#### Brano proposto:
========================================================================
2. Tematizzare la storia della memoria pubblica. Può apparire una proposta problematica, viste le ben note difficoltà a portare a termine la programmazione, vero e proprio tormentone degli insegnanti di storia. Tuttavia inserire nella programmazione anche la storia della memoria della deportazione e di altre date del calendario civile è una scelta impegnativa, ma da raccomandare. È un’occasione non solo per dare fondamenta storiche alle ricorrenze ufficiali, facendole uscire dalla dimensione retorica, ma anche per far comprendere che “qualsiasi visione essenzialista della memoria storica” è infondata, poiché si tratta di un costrutto sociale inevitabilmente a rischio di “essere strumentalizzato per fini e scopi politici”.[44]
3. Studiare i perpetratori e gli spettatori. Il prevalere del paradigma vittimario nelle attività dedicate al 27 gennaio ha avuto tra le sue conseguenze anche il mancato o inadeguato approfondimento degli altri due attori della Shoah individuati da Raoul Hilberg: i perpetratori e gli spettatori.[45] Studiare questi due soggetti è invece non solo necessario per un’adeguata comprensione del fenomeno, ma anche di straordinaria utilità proprio per quelle finalità formative e educative che hanno motivato l’introduzione di questa giornata a livello europeo. Lo studio delle dinamiche che portarono uomini e donne a non intervenire mentre si perpetrava lo sterminio, o a prendervi parte direttamente, permette di sviluppare riflessioni sui meccanismi e sulle dinamiche sociali che possono portare “persone comuni” a rimanere indifferenti di fronte a crimini inenarrabili, o addirittura a commetterli. Inoltre, un lavoro di questo genere consente di collegare l’indagine storica alla psicologia sociale, alla sociologia e alla riflessione filosofica.[46] In questo modo lo studio del fenomeno della deportazione può essere comparato a dinamiche del presente, comprese quelle vissute quotidianamente dagli studenti nel gruppo-classe o nei gruppi di amici, realizzando così una attualizzazione non strumentale e non banalizzante.
========================================================================
#### Estratto dei dati:
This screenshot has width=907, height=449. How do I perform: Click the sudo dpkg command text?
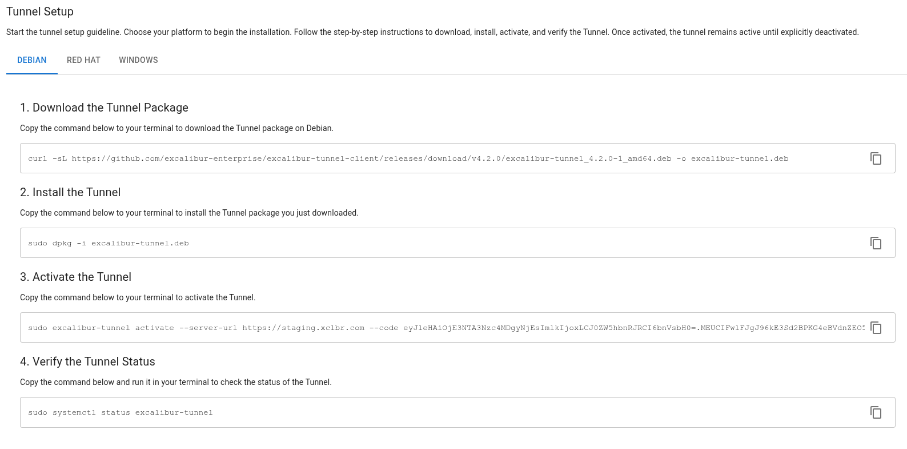coord(109,243)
========================================================================
#### Obiettivo dell'esercizio:
Rispondi alle seguenti domande sul brano proposto.
1. Come viene definita la programmazione per gli insegnanti di storia?
2. Quali sono gli altri due attori della Shoah individuati da Raoul Hilberg?
3. A quali ambiti di studio permette di collegare l'indagine storica il lavoro su questi due attori?

#### Svolgimento:
1. Un vero e proprio tormentone.
2. I perpetratori e gli spettatori.
3. Alla psicologia sociale, alla sociologia e alla riflessione filosofica.